* _INPUT RECORDS_:
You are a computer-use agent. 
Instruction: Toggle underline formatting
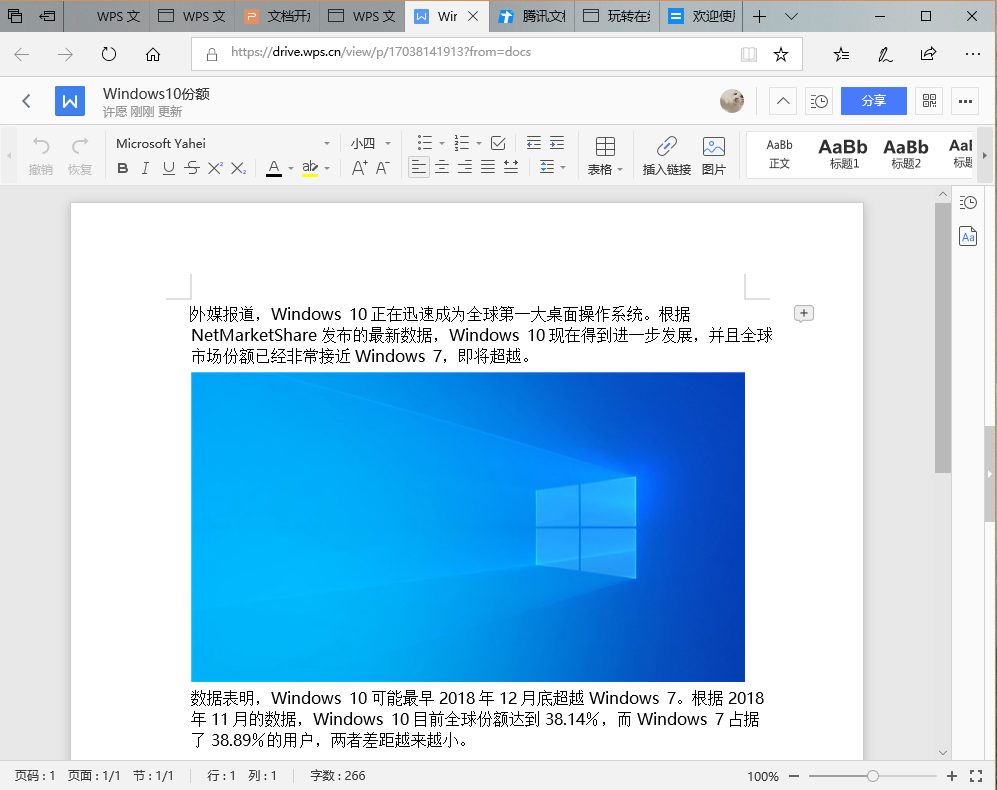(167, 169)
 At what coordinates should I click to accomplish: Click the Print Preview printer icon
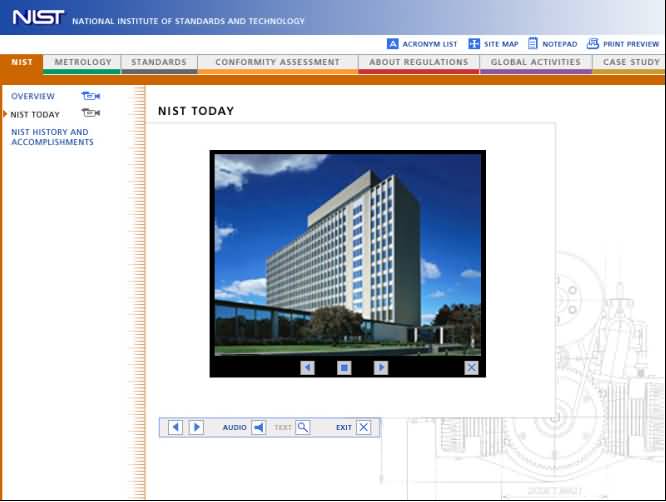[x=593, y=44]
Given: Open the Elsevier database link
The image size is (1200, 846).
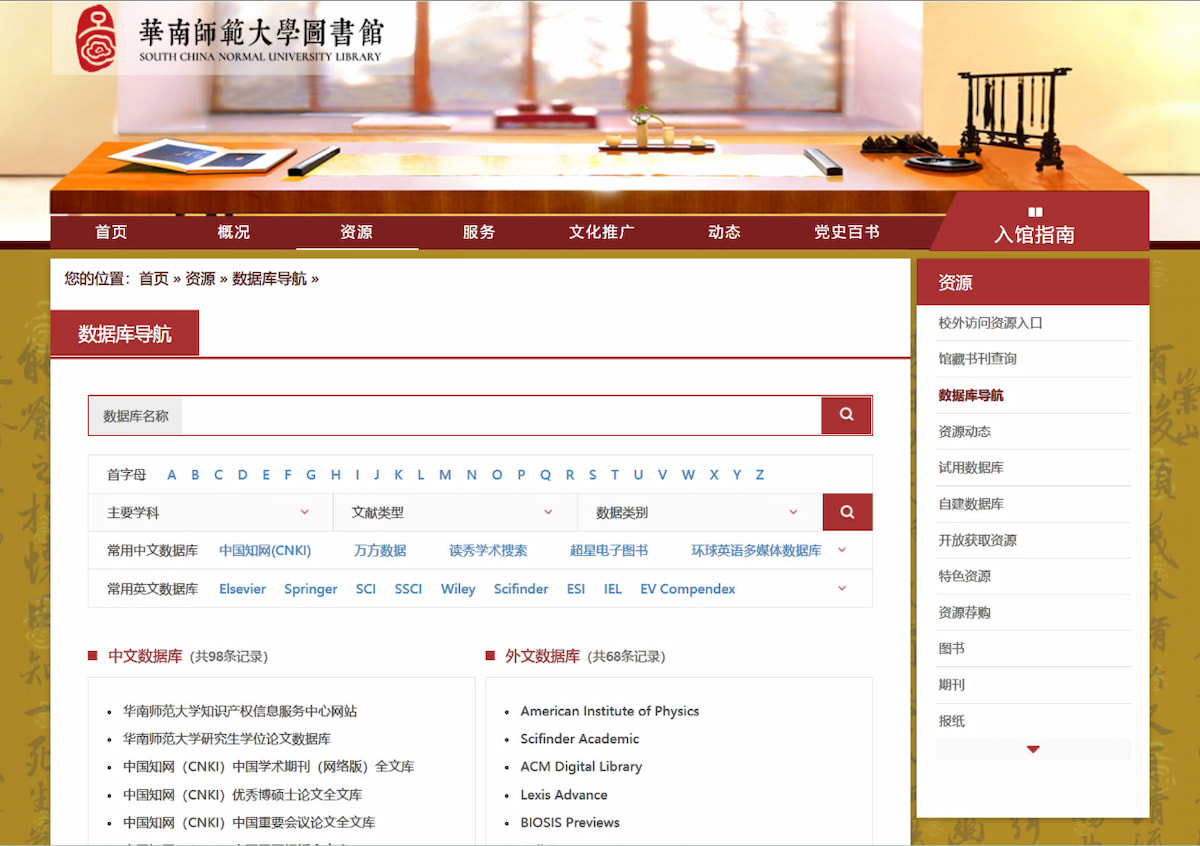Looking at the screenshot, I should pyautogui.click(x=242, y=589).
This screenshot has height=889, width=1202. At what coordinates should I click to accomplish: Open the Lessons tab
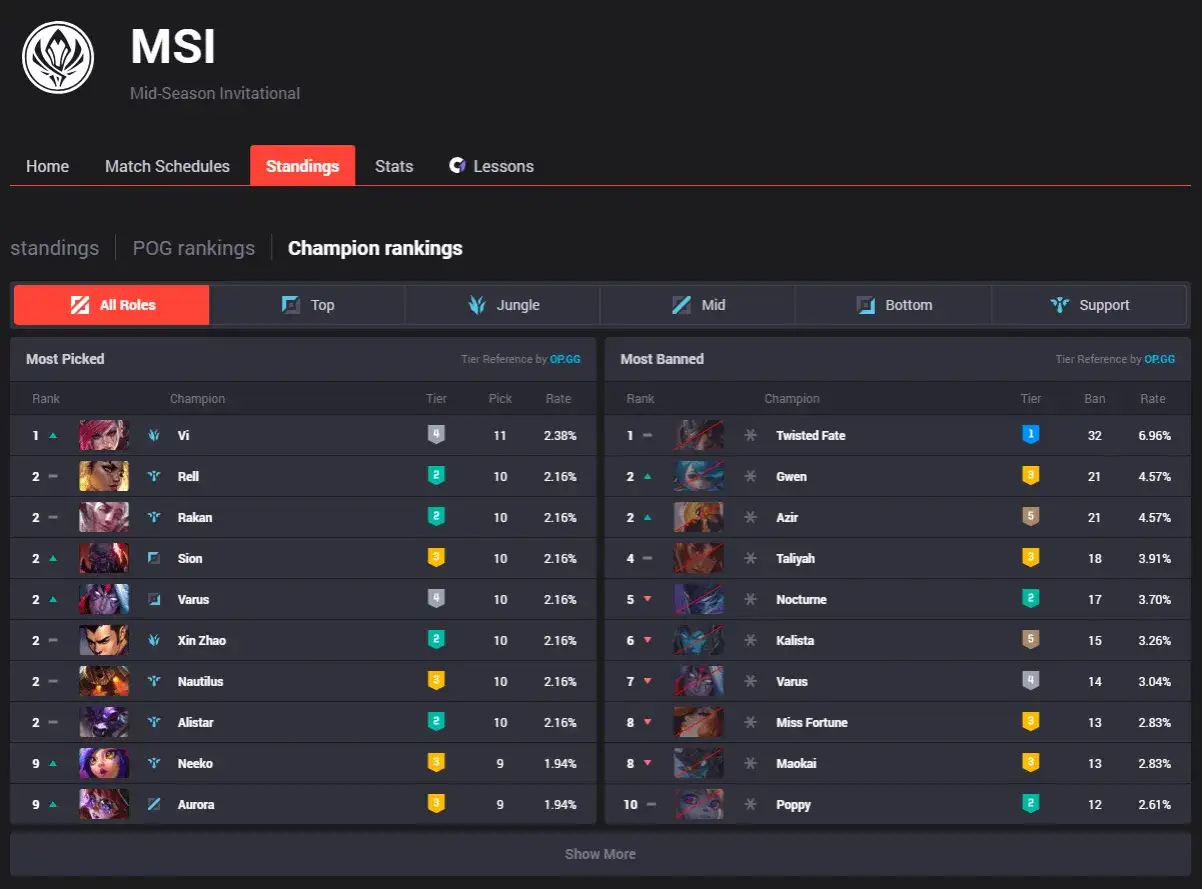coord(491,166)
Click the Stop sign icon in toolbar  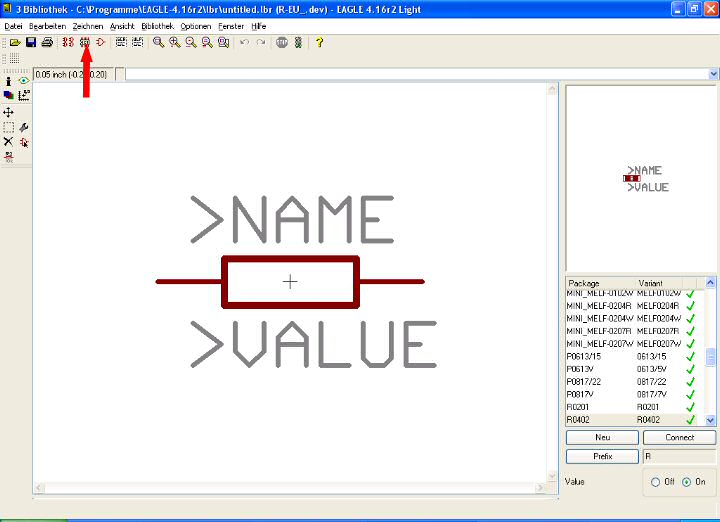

* _TASK GOAL_: Please pull out every line in the listing above that contains the string "coordinates", treating uppercase and lowercase as different.

* _SOLUTION FOR THIS TASK_:
 At what coordinates should I click to accomplish: Click the Print Preview printer icon
This screenshot has height=889, width=1202. At what coordinates should I click to accomplish: Open the Lessons tab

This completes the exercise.